**Task directions**
When you write the records again, keep every line exactly as it was.

**Data records**
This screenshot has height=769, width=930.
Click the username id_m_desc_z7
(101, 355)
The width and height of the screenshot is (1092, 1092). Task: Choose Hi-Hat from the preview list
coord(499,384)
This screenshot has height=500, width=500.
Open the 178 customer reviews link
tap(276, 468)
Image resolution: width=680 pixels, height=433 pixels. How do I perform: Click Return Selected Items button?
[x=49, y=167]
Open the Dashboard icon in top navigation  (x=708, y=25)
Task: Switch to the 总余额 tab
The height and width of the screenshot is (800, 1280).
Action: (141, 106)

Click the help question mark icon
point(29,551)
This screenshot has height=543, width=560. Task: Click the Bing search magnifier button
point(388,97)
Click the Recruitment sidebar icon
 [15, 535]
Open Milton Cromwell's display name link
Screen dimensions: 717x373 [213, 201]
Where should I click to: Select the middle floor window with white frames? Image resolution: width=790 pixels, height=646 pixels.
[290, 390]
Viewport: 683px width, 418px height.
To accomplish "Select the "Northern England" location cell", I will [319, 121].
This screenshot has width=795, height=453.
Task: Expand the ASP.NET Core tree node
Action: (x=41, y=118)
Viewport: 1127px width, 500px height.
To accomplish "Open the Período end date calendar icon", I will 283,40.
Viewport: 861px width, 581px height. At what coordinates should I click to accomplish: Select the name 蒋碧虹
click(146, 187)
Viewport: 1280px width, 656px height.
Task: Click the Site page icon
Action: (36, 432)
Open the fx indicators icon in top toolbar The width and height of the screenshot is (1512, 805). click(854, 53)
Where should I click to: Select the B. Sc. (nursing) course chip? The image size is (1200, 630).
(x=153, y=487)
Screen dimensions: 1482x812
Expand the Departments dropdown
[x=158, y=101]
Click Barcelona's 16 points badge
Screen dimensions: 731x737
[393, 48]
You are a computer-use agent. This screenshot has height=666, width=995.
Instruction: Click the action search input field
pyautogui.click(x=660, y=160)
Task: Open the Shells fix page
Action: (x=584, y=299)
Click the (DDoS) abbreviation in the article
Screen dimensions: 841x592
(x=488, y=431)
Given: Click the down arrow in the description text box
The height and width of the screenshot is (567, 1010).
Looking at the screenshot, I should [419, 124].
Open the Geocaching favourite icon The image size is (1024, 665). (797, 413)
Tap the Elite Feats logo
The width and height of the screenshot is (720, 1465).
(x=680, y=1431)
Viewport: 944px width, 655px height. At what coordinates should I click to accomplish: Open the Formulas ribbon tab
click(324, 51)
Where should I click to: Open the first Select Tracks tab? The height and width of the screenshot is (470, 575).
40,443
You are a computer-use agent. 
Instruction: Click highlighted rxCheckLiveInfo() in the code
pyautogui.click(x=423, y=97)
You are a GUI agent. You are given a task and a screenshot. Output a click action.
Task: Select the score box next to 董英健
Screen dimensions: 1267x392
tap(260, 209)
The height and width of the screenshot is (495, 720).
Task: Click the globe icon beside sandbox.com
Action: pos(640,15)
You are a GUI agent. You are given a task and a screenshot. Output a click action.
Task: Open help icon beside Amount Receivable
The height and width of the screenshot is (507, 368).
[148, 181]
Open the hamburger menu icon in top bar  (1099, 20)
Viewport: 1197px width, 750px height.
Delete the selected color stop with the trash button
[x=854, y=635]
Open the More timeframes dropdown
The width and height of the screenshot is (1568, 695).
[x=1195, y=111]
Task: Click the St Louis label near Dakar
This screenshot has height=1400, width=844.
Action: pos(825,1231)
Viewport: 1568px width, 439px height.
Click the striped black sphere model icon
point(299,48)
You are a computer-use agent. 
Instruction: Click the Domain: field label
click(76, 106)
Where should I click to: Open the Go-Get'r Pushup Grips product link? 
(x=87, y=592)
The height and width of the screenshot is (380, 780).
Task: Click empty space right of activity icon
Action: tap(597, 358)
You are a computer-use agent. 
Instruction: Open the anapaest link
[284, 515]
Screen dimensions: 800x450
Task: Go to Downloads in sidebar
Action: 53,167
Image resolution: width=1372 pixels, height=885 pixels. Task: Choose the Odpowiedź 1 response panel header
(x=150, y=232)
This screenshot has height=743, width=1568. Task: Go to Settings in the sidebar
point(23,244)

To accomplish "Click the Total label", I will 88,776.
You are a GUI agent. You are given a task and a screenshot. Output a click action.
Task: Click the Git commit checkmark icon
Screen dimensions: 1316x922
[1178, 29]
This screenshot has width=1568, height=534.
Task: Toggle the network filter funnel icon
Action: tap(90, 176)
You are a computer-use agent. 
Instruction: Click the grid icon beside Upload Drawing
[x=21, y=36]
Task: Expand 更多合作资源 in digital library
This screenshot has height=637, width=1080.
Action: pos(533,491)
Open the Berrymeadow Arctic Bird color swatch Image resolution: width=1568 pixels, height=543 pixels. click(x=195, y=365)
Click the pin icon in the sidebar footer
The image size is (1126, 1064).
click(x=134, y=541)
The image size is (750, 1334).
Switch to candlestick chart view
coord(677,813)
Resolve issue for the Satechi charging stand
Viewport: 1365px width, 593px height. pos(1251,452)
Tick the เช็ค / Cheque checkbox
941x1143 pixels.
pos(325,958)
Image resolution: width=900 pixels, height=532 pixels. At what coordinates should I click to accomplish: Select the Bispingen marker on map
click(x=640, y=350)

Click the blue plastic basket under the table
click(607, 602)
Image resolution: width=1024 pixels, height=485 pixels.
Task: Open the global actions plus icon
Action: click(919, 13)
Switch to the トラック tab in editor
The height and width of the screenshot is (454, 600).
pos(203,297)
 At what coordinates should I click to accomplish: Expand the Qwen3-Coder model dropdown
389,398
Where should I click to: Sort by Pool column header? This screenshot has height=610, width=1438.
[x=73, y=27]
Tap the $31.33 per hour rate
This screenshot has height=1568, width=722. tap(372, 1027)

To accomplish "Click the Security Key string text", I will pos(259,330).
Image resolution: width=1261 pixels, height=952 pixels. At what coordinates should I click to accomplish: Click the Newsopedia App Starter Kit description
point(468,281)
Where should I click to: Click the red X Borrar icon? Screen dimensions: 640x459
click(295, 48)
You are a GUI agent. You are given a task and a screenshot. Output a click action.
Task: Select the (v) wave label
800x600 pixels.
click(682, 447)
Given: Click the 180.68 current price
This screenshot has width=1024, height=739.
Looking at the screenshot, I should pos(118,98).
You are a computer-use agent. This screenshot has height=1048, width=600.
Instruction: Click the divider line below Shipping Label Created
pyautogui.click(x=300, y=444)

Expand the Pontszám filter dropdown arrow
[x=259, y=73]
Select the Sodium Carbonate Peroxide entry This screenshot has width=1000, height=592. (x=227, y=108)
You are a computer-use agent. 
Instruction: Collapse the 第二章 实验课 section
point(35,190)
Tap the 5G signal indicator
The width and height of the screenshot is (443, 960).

**Output for this task**
This screenshot has height=769, width=930.
Click the username id_m_desc_z7
(101, 355)
The width and height of the screenshot is (1092, 1092). Task: Choose Hi-Hat from the preview list
coord(499,384)
This screenshot has height=500, width=500.
Open the 178 customer reviews link
tap(276, 468)
Image resolution: width=680 pixels, height=433 pixels. How do I perform: Click Return Selected Items button?
[x=49, y=167]
Open the Dashboard icon in top navigation  (x=708, y=25)
Task: Switch to the 总余额 tab
The height and width of the screenshot is (800, 1280).
Action: (141, 106)

Click the help question mark icon
point(29,551)
This screenshot has height=543, width=560. Task: Click the Bing search magnifier button
point(388,97)
Click the Recruitment sidebar icon
 [15, 535]
Open Milton Cromwell's display name link
Screen dimensions: 717x373 [213, 201]
Where should I click to: Select the middle floor window with white frames? Image resolution: width=790 pixels, height=646 pixels.
[290, 390]
Viewport: 683px width, 418px height.
To accomplish "Select the "Northern England" location cell", I will [319, 121].
This screenshot has width=795, height=453.
Task: Expand the ASP.NET Core tree node
Action: (x=41, y=118)
Viewport: 1127px width, 500px height.
To accomplish "Open the Período end date calendar icon", I will 283,40.
Viewport: 861px width, 581px height. At what coordinates should I click to accomplish: Select the name 蒋碧虹
click(146, 187)
Viewport: 1280px width, 656px height.
Task: Click the Site page icon
Action: (36, 432)
Open the fx indicators icon in top toolbar The width and height of the screenshot is (1512, 805). click(854, 53)
Where should I click to: Select the B. Sc. (nursing) course chip? The image size is (1200, 630).
(x=153, y=487)
Screen dimensions: 1482x812
Expand the Departments dropdown
[x=158, y=101]
Click Barcelona's 16 points badge
Screen dimensions: 731x737
[393, 48]
You are a computer-use agent. This screenshot has height=666, width=995.
Instruction: Click the action search input field
pyautogui.click(x=660, y=160)
Task: Open the Shells fix page
Action: (x=584, y=299)
Click the (DDoS) abbreviation in the article
Screen dimensions: 841x592
(x=488, y=431)
Given: Click the down arrow in the description text box
The height and width of the screenshot is (567, 1010).
Looking at the screenshot, I should [419, 124].
Open the Geocaching favourite icon The image size is (1024, 665). (797, 413)
Tap the Elite Feats logo
The width and height of the screenshot is (720, 1465).
(x=680, y=1431)
Viewport: 944px width, 655px height. At what coordinates should I click to accomplish: Open the Formulas ribbon tab
click(324, 51)
Where should I click to: Open the first Select Tracks tab? The height and width of the screenshot is (470, 575).
40,443
You are a computer-use agent. 
Instruction: Click highlighted rxCheckLiveInfo() in the code
pyautogui.click(x=423, y=97)
You are a GUI agent. You are given a task and a screenshot. Output a click action.
Task: Select the score box next to 董英健
Screen dimensions: 1267x392
tap(260, 209)
The height and width of the screenshot is (495, 720).
Task: Click the globe icon beside sandbox.com
Action: pos(640,15)
You are a GUI agent. You are given a task and a screenshot. Output a click action.
Task: Open help icon beside Amount Receivable
The height and width of the screenshot is (507, 368).
[148, 181]
Open the hamburger menu icon in top bar  (1099, 20)
Viewport: 1197px width, 750px height.
Delete the selected color stop with the trash button
[x=854, y=635]
Open the More timeframes dropdown
The width and height of the screenshot is (1568, 695).
[x=1195, y=111]
Task: Click the St Louis label near Dakar
This screenshot has height=1400, width=844.
Action: pos(825,1231)
Viewport: 1568px width, 439px height.
Click the striped black sphere model icon
point(299,48)
You are a computer-use agent. 
Instruction: Click the Domain: field label
click(76, 106)
Where should I click to: Open the Go-Get'r Pushup Grips product link? 
(x=87, y=592)
The height and width of the screenshot is (380, 780).
Task: Click empty space right of activity icon
Action: tap(597, 358)
You are a computer-use agent. 
Instruction: Open the anapaest link
[284, 515]
Screen dimensions: 800x450
Task: Go to Downloads in sidebar
Action: 53,167
Image resolution: width=1372 pixels, height=885 pixels. Task: Choose the Odpowiedź 1 response panel header
(x=150, y=232)
This screenshot has height=743, width=1568. Task: Go to Settings in the sidebar
point(23,244)

To accomplish "Click the Total label", I will 88,776.
You are a GUI agent. You are given a task and a screenshot. Output a click action.
Task: Click the Git commit checkmark icon
Screen dimensions: 1316x922
[1178, 29]
This screenshot has width=1568, height=534.
Task: Toggle the network filter funnel icon
Action: tap(90, 176)
You are a computer-use agent. 
Instruction: Click the grid icon beside Upload Drawing
[x=21, y=36]
Task: Expand 更多合作资源 in digital library
This screenshot has height=637, width=1080.
Action: pos(533,491)
Open the Berrymeadow Arctic Bird color swatch Image resolution: width=1568 pixels, height=543 pixels. click(x=195, y=365)
Click the pin icon in the sidebar footer
The image size is (1126, 1064).
click(x=134, y=541)
The image size is (750, 1334).
Switch to candlestick chart view
coord(677,813)
Resolve issue for the Satechi charging stand
Viewport: 1365px width, 593px height. pos(1251,452)
Tick the เช็ค / Cheque checkbox
941x1143 pixels.
pos(325,958)
Image resolution: width=900 pixels, height=532 pixels. At what coordinates should I click to accomplish: Select the Bispingen marker on map
click(x=640, y=350)

Click the blue plastic basket under the table
click(607, 602)
Image resolution: width=1024 pixels, height=485 pixels.
Task: Open the global actions plus icon
Action: click(919, 13)
Switch to the トラック tab in editor
The height and width of the screenshot is (454, 600).
pos(203,297)
 At what coordinates should I click to accomplish: Expand the Qwen3-Coder model dropdown
389,398
Where should I click to: Sort by Pool column header? This screenshot has height=610, width=1438.
[x=73, y=27]
Tap the $31.33 per hour rate
This screenshot has height=1568, width=722. tap(372, 1027)

To accomplish "Click the Security Key string text", I will pos(259,330).
Image resolution: width=1261 pixels, height=952 pixels. At what coordinates should I click to accomplish: Click the Newsopedia App Starter Kit description
point(468,281)
Where should I click to: Click the red X Borrar icon? Screen dimensions: 640x459
click(295, 48)
You are a GUI agent. You are given a task and a screenshot. Output a click action.
Task: Select the (v) wave label
800x600 pixels.
click(682, 447)
Given: Click the 180.68 current price
This screenshot has width=1024, height=739.
Looking at the screenshot, I should pos(118,98).
You are a computer-use agent. This screenshot has height=1048, width=600.
Instruction: Click the divider line below Shipping Label Created
pyautogui.click(x=300, y=444)

Expand the Pontszám filter dropdown arrow
[x=259, y=73]
Select the Sodium Carbonate Peroxide entry This screenshot has width=1000, height=592. (x=227, y=108)
You are a computer-use agent. 
Instruction: Collapse the 第二章 实验课 section
point(35,190)
Tap the 5G signal indicator
The width and height of the screenshot is (443, 960).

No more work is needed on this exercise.